As parents, we try to do everything that we can to prepare our children for the future. Having practical conversations about money with your children will help them immeasurably. When you take the time to do this, you’re showing your child the importance of managing their own financial wellness. Below are four key messages that I’ve made an effort to impart to my sons. Depending on your children’s ages, some lessons maybe a little over their heads, but when they’re ready to hear it, this information will be invaluable.
Net vs. Gross
When your child gets their first part-time job, they’ll learn about gross pay versus net pay whether you’ve explained it or not. Of course, it’s probably better to get this lesson out of the way before then. (The last thing you want to live through is a teenager experiencing shock and outrage when they see that someone named FICA got a hefty cut of their paycheck.) Let your children know to expect that when they’re working, there will be payroll deductions and that they will only be seeing the net total of their paychecks. Surprisingly, I frequently see grown adults who budget their expenses and base it on gross pay.
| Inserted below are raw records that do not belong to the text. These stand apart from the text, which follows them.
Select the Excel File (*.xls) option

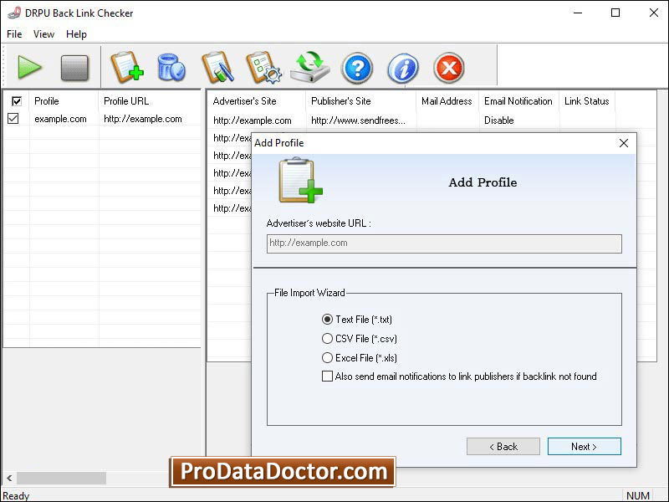pyautogui.click(x=327, y=358)

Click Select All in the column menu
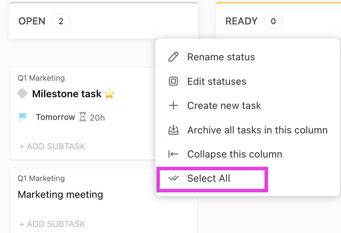208,178
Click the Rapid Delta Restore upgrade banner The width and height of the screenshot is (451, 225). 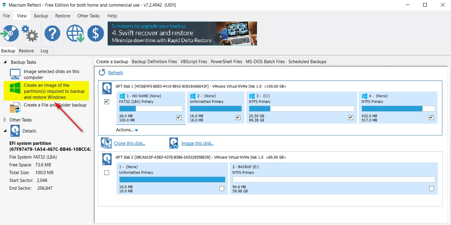tap(182, 33)
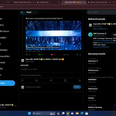Reply to the AWSOME post via comment icon

click(22, 80)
Or, if they’re investors expecting a dividend from a real estate investment, they somehow forget that there will be expenses deducted. Teaching your children about the difference between gross and net amounts will give them more clarity about what they’re actually earning and it will empower them to save and spend more responsibly.
Good debt and bad debt
It’s important to steer your children away from relying on credit cards and make sure they understand the long-term impacts of impulse buying. You’ll also want to discuss the difference between good debt and bad debt. Credit card debt, or any debt where there’s not an appreciating asset, is bad debt. Rental properties are good debt because tenants are paying off your debt and creating long-term cash flow. Of course, I’d go so far as to call rental properties great debt due to the tax advantages that they allow.
Assets vs. Liabilities
Explain to your children that assets will put money in their pockets while liabilities will take money out. The more assets that someone has, the better prepared they are for any setbacks. When you teach your child to hold on to their assets, you are teaching them the importance of investing in their future.
Financial self-education
Make sure that your children understand that cultivating their own financial literacy is a lifelong practice. Taking the reins of their own financial education will empower them enormously. You want them to be able to question whatever the popular messages du jour are about money and not blindly accept whatever they’ve heard. They can of course have accountants or other financial professionals that they listen to, but they need to be able to understand the conversations they’re having and ask well-informed questions.
Conclusion
Making sure that your children have a solid foundation for their financial future is important. When they understand how to handle their money, they can walk confidently towards their prosperous financial future. It’s actually one of the best gifts you can give them.